At issue is how the EPA used sections of the Clean Air Act to regulate pollution. The companies argue the rules violate an amendment to the Act in 1990, which they say limits regulation of the facilities for pollutants to just one section of the law. Since the EPA in 2011 mandated cuts in mercury and toxic emissions from power plants under section 112, they can’t also be regulated for carbon pollution under section 111(d), which is what the EPA proposed last year.

“The plain text of section 111(d) flatly and unambiguously prohibits EPA’s proposal,” Tribe told a congressional panel last month. “The absence of EPA legal authority in this case makes the Clean Power Plan, quite literally, a ‘power grab.'”

The EPA’s lawyers counter that a drafting error by lawmakers actually created separate amendments for that part of 111(d); one passed the House and the other by the Senate. When different versions of legislation are blended into a final document, such conflicts are supposed to be resolved. Yet both were in the bill passed by Congress and signed into law.

While the agency argues neither prohibits the carbon regulation it’s pursuing, the Senate amendment doesn’t contain any restrictions on double regulation. The House measure would only prohibit double regulation of specific pollutants, and doesn’t include a general prohibition on regulating power plants in two different areas, the EPA’s supporters say.

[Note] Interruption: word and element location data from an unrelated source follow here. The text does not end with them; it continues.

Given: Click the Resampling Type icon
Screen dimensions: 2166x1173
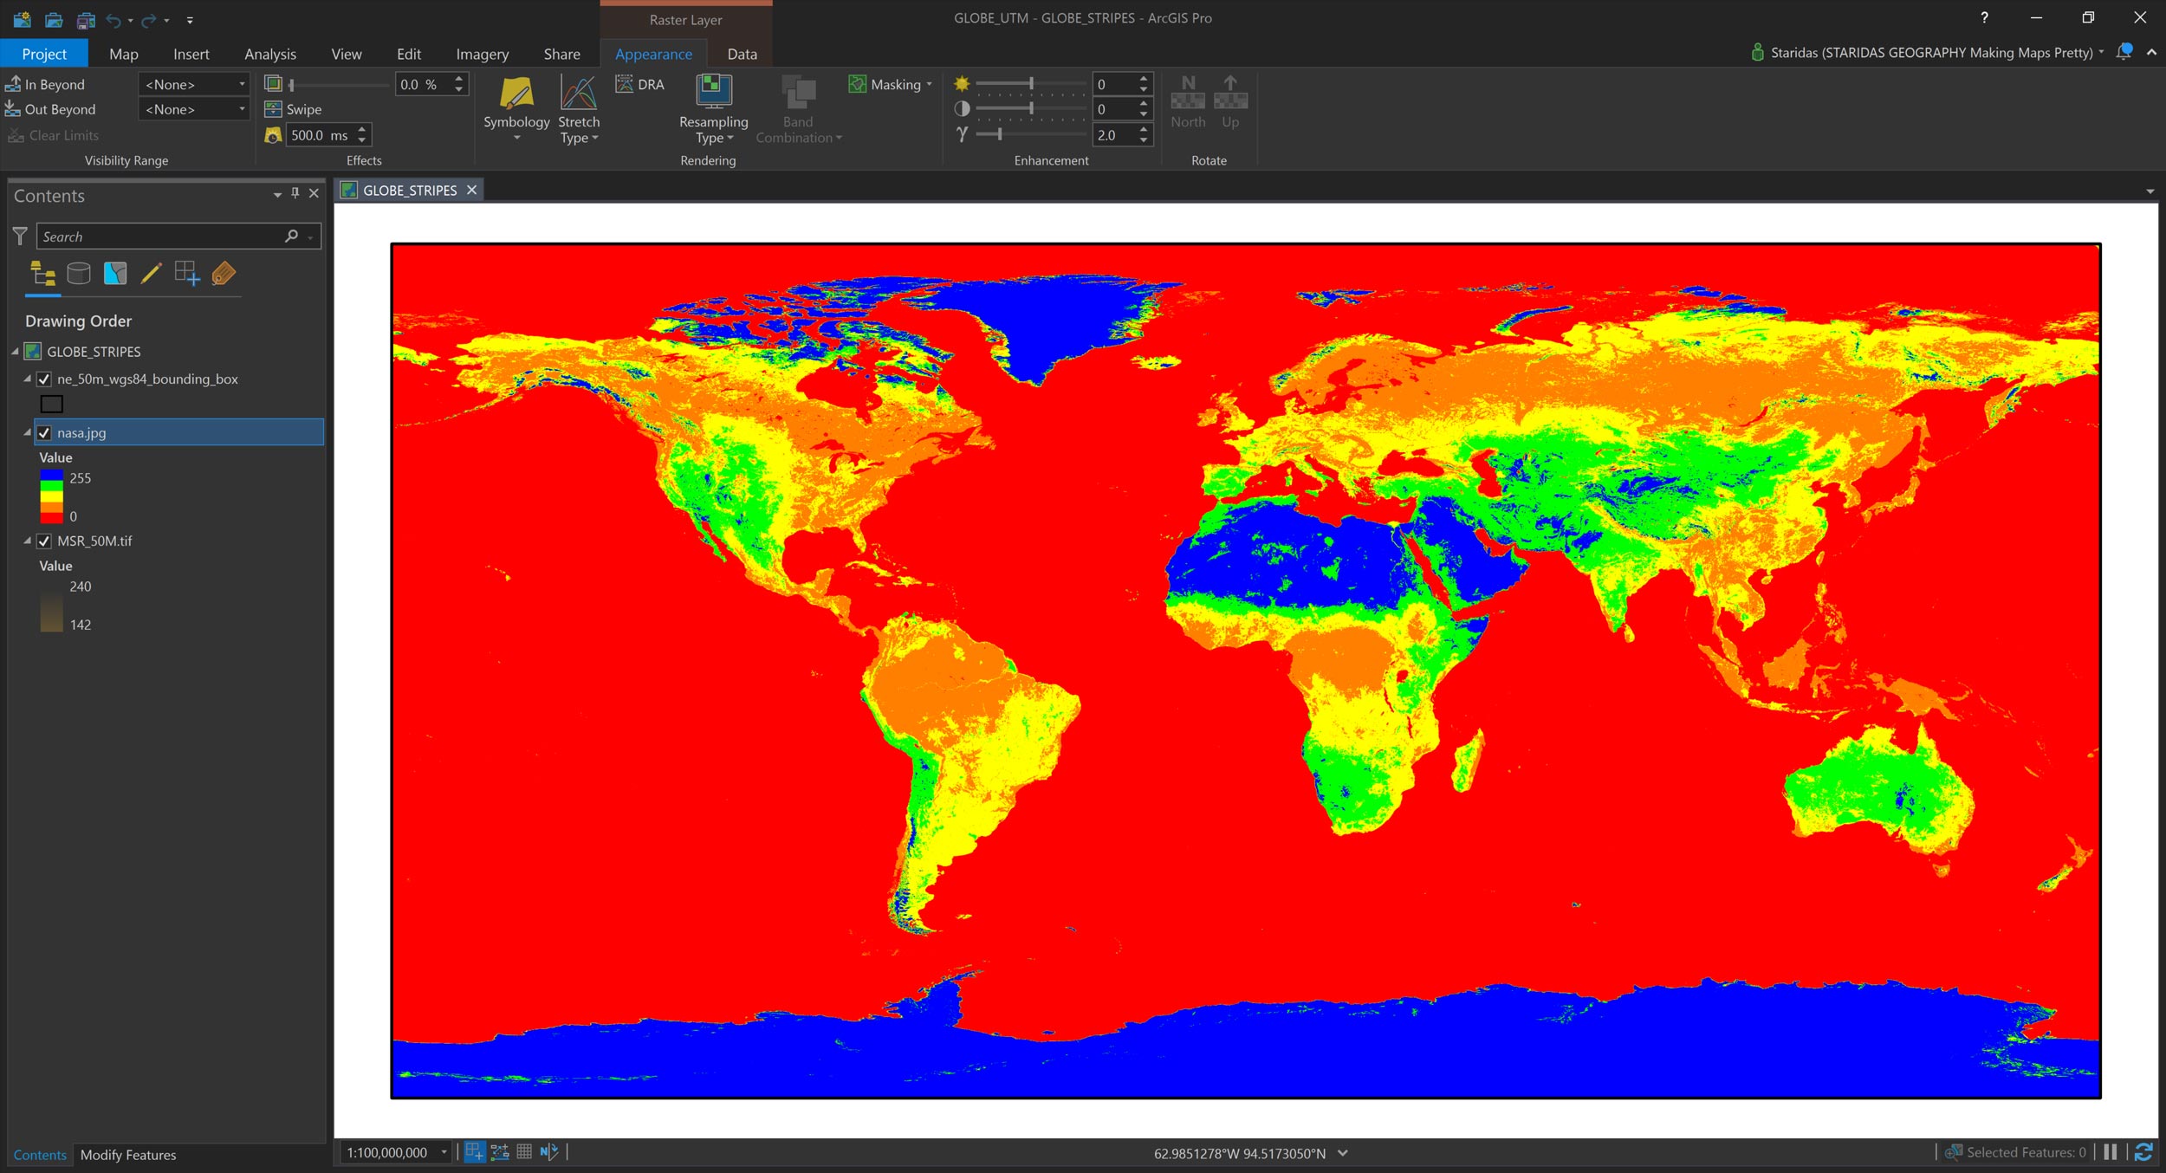Looking at the screenshot, I should coord(713,92).
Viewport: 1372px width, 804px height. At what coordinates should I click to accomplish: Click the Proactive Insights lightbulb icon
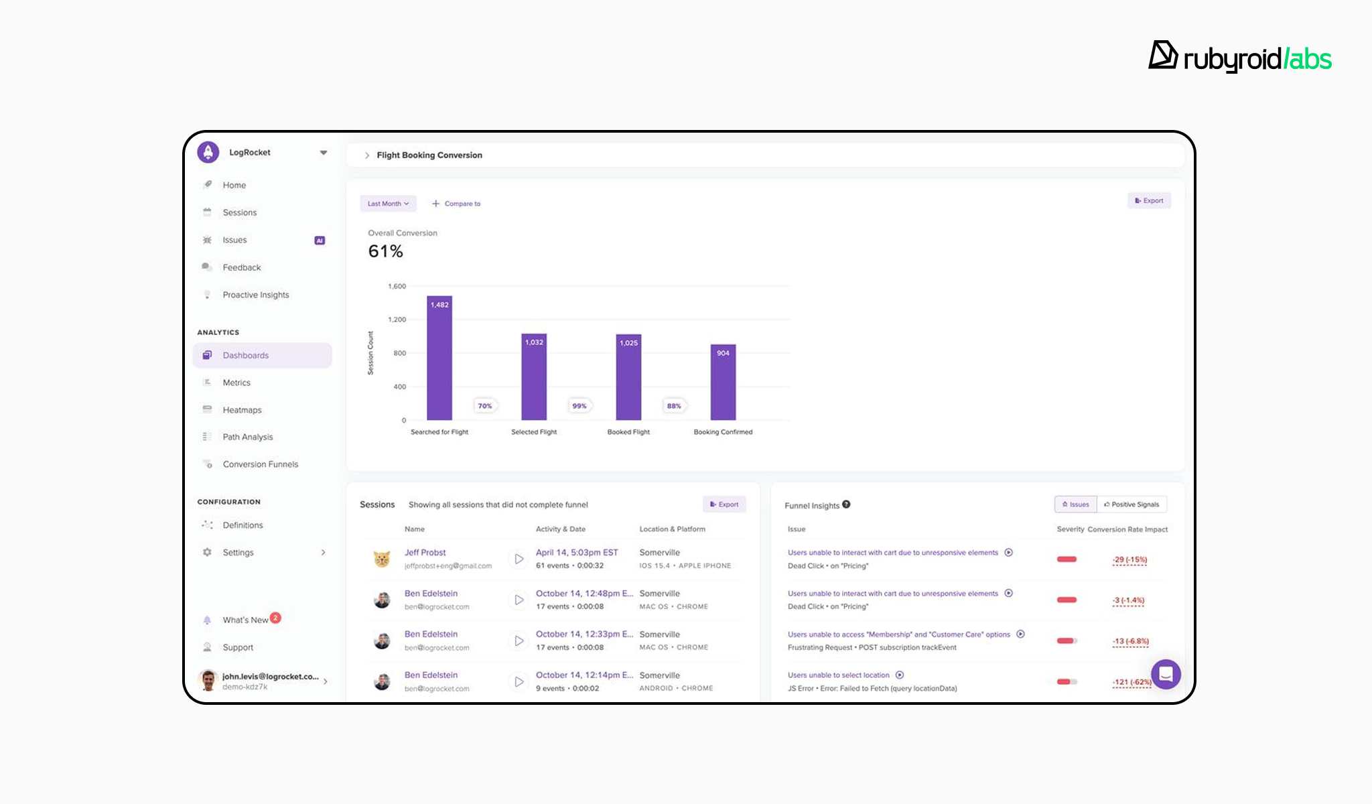click(x=207, y=295)
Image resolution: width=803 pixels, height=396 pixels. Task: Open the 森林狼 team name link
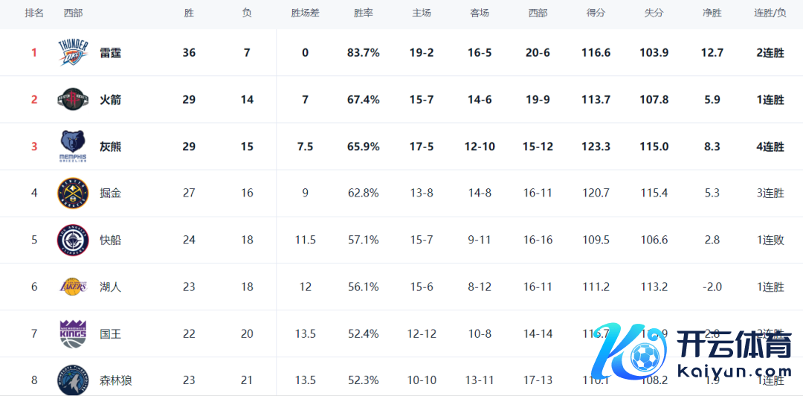point(116,380)
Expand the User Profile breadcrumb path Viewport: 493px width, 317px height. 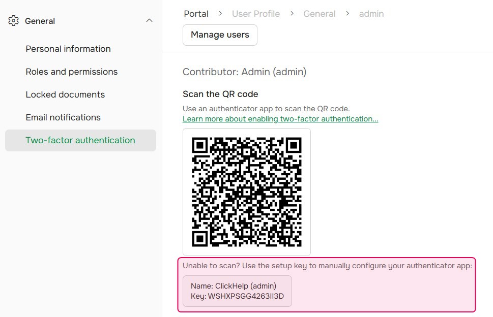pos(256,13)
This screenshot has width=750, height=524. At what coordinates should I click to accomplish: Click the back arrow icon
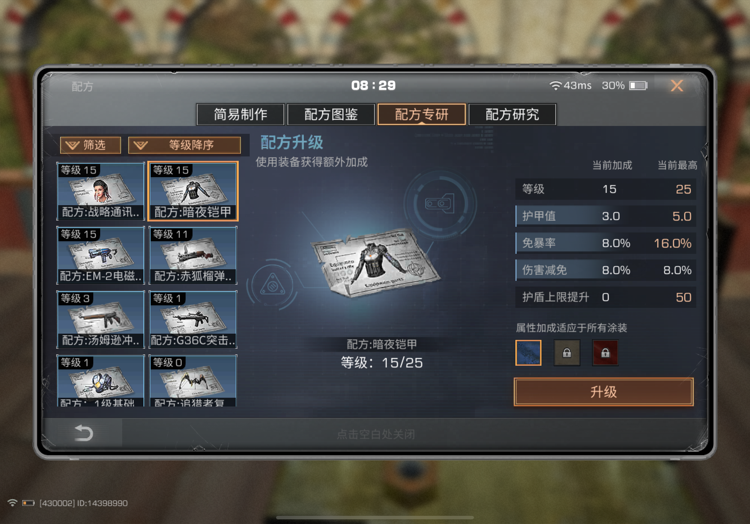(84, 433)
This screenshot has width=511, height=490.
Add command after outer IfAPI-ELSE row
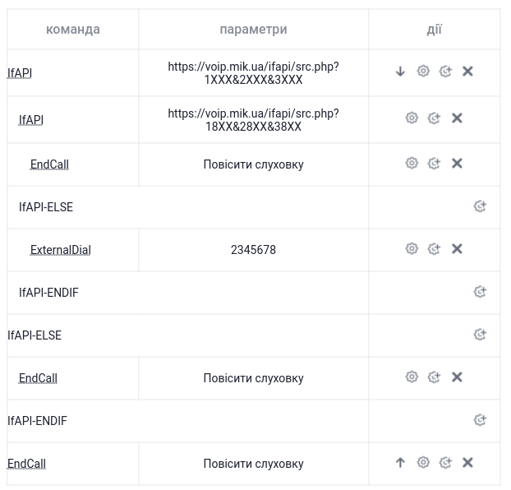point(480,335)
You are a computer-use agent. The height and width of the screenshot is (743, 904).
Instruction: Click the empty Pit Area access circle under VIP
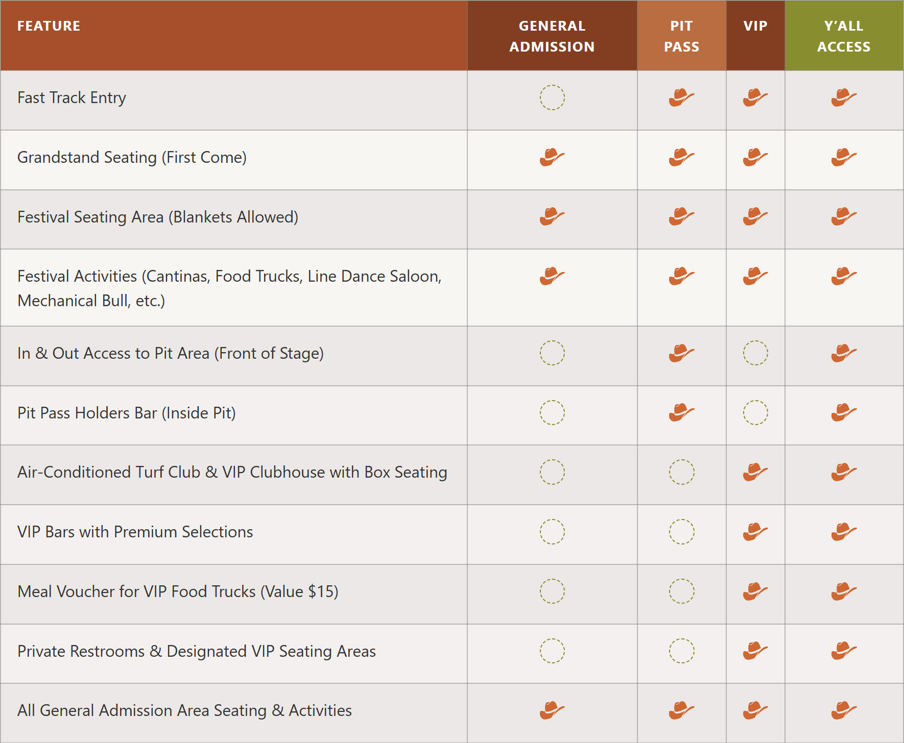coord(755,353)
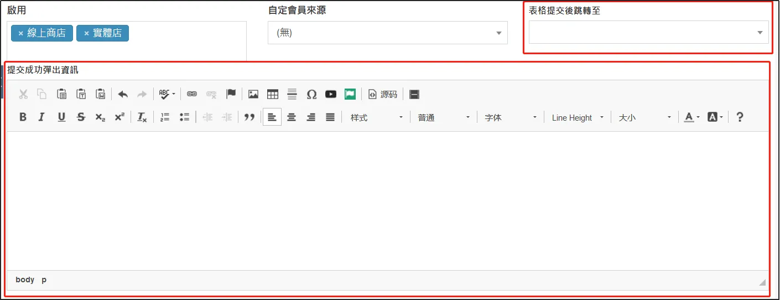
Task: Toggle bold formatting
Action: 23,117
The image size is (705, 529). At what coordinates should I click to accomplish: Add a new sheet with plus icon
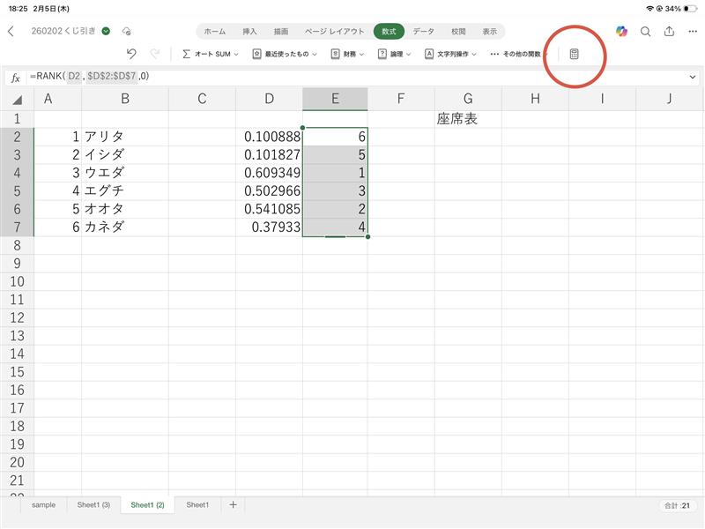click(233, 505)
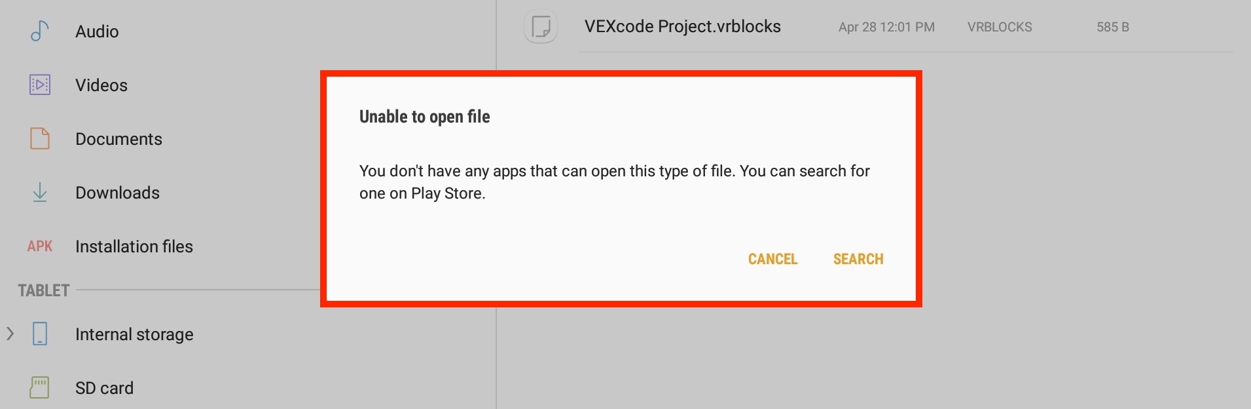
Task: Click the Apr 28 timestamp text
Action: coord(887,27)
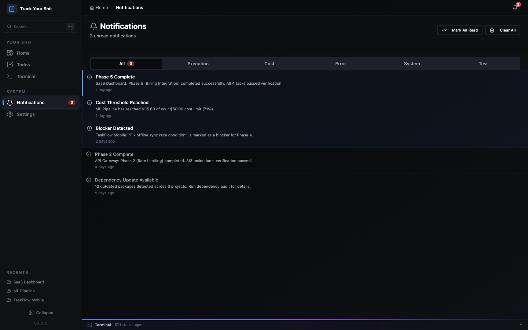Select the Cost notifications tab

269,63
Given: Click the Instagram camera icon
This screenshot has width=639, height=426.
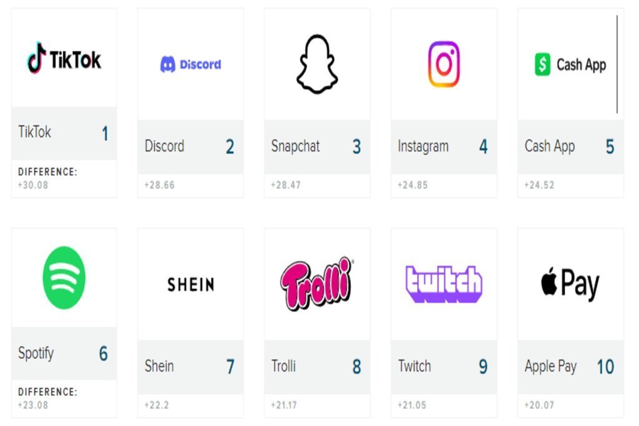Looking at the screenshot, I should click(444, 64).
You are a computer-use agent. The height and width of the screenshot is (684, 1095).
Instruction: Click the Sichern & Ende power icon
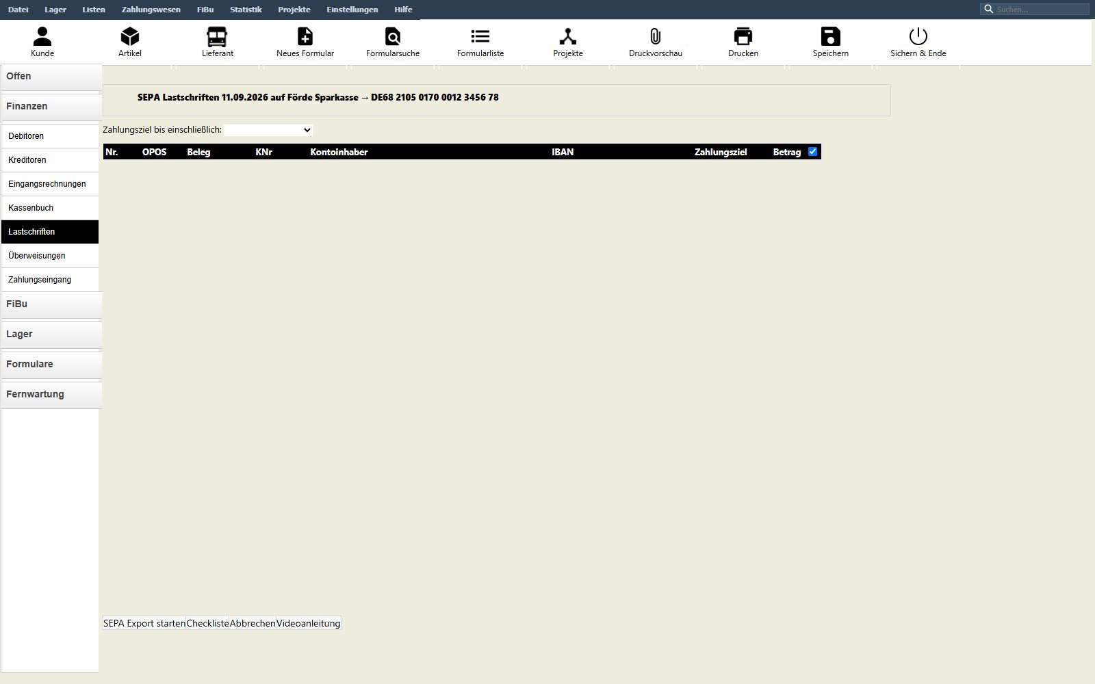click(918, 36)
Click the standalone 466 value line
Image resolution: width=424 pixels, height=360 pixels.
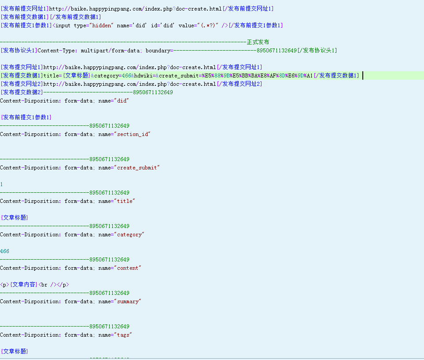pyautogui.click(x=4, y=251)
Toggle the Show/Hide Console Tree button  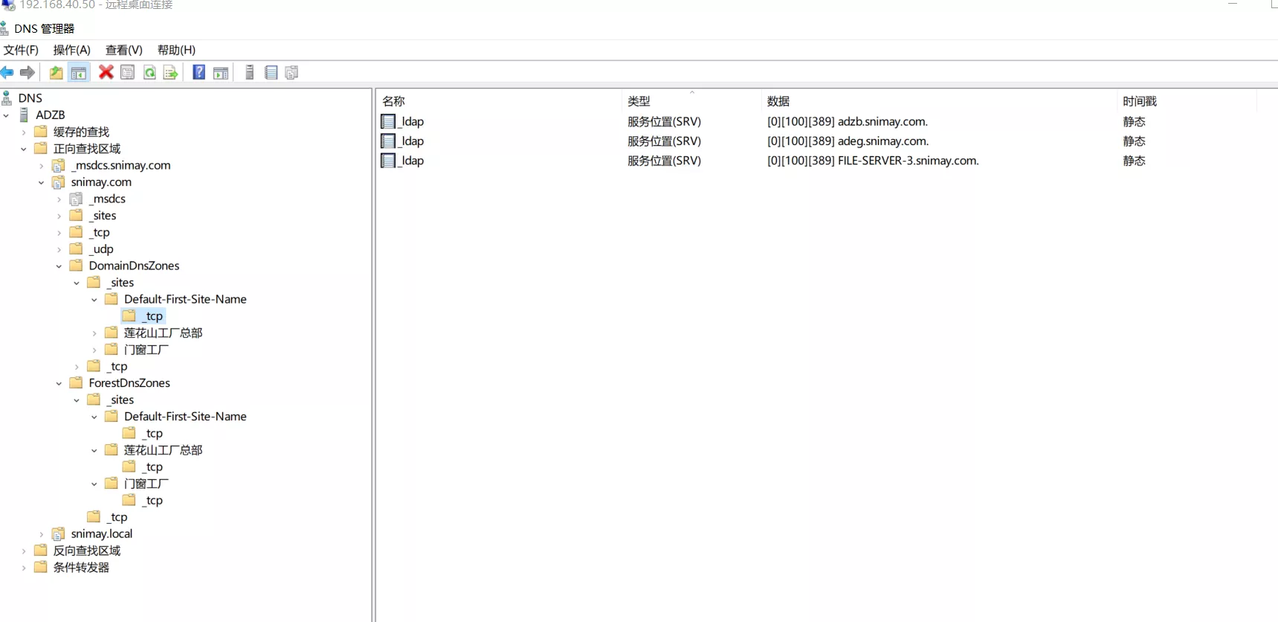coord(78,72)
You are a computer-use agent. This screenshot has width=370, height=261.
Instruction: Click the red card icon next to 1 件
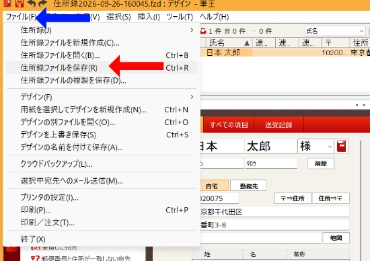coord(203,31)
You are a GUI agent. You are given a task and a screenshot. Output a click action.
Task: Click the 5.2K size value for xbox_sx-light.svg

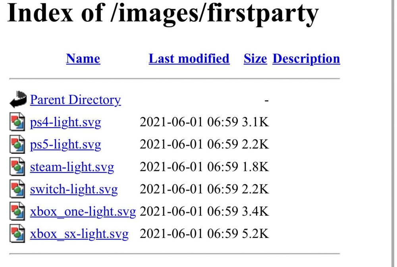pos(255,234)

“The novelty of this situation does not justify petitioner’s unique approach to statutory interpretation,” Harvard Law School professors Richard Lazarus and Jody Freeman, said in a filing on behalf of the EPA. “EPA’s proposed interpretation is at the very least reasonable.”

And the legal wranglings have one odd twist. Many of the states questioning the carbon rules have also taken a case to the Supreme Court arguing that the EPA failed to account for costs before issuing its mercury rule under section 112. If that rule gets tossed by the highest court, then it would remove the double regulation argument against the carbon plan.

The Supreme Court case was argued last month, and a decision will come in the next few months.